Dylan married Caitlin Macnamara in 1937. In 1938, as she and Dylan settled in to life at Sea View in Laugharne, Caitlin fell pregnant. She gave birth in January 1939 to their first child, Llewelyn, in Poole, Dorset.

They had a volatile relationship. Both Dylan and Caitlin had affairs throughout their marriage, and each resented the other's while excusing their own behaviour.

In March 1943 the couple's daughter, Aeronwy, was born in London. She was named after the River Aeron, which flows through Cardiganshire.

Six years later, when the Thomas family had settled in Laugharne in 1949, Caitlin was expecting their third child. Colm Garan Thomas was born that July.


Dylan’s first trip to America in 1950 was in part determined by money. His poems were being published there, and he had a considerable stateside following.
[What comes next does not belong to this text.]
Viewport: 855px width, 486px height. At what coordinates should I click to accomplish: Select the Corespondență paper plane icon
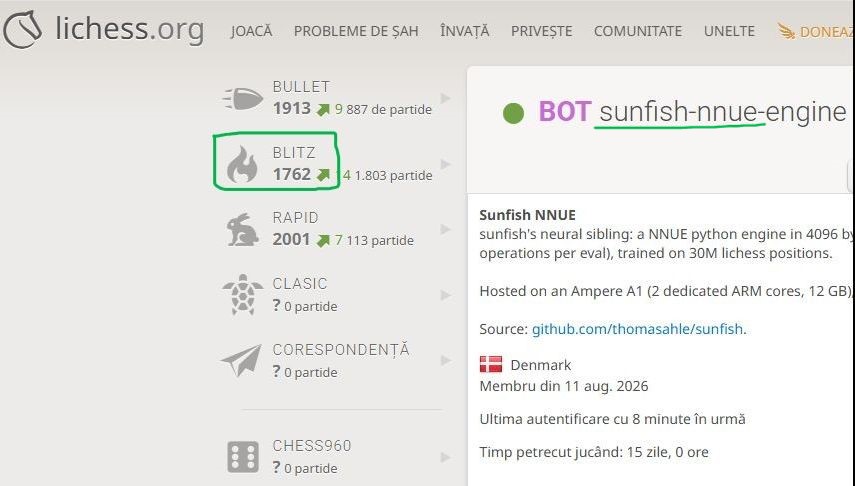pos(242,360)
The poet John Malcolm Brinnin was an admirer of Dylan's writing, and invited him to give readings at the Poetry Center at New York's Young Men's and Young Women's Hebrew Association.

While it may have made him money, America did little to inspire Dylan's writing - he made few references to it in his writing. He did, however, take to the many bars and parties he was taken to.

He made four trips to America. On 19 October 1953 he arrived for the last time, alone, in New York. He began drinking heavily, and was unable to stop vomiting during a rehearsal of Under Milk Wood. A doctor, Milton Feltenstein, treated him.

The line, “I've had 18 straight whiskies. I think that's the record" has become part of the Dylan Thomas legend but there has been subsequent discussion about the role of alcohol in his demise.

Dylan Thomas died at noon on Monday 9 November 1953. The post mortem gave the primary cause of death as pneumonia, with pressure on the brain and a fatty liver given as contributing factors. He is buried at St Martin's Church in Laugharne.

Thomas left little money and had made no will. It was a messy end, but one curiously befitting for the romanticised poetic lifestyle he had sought for so long.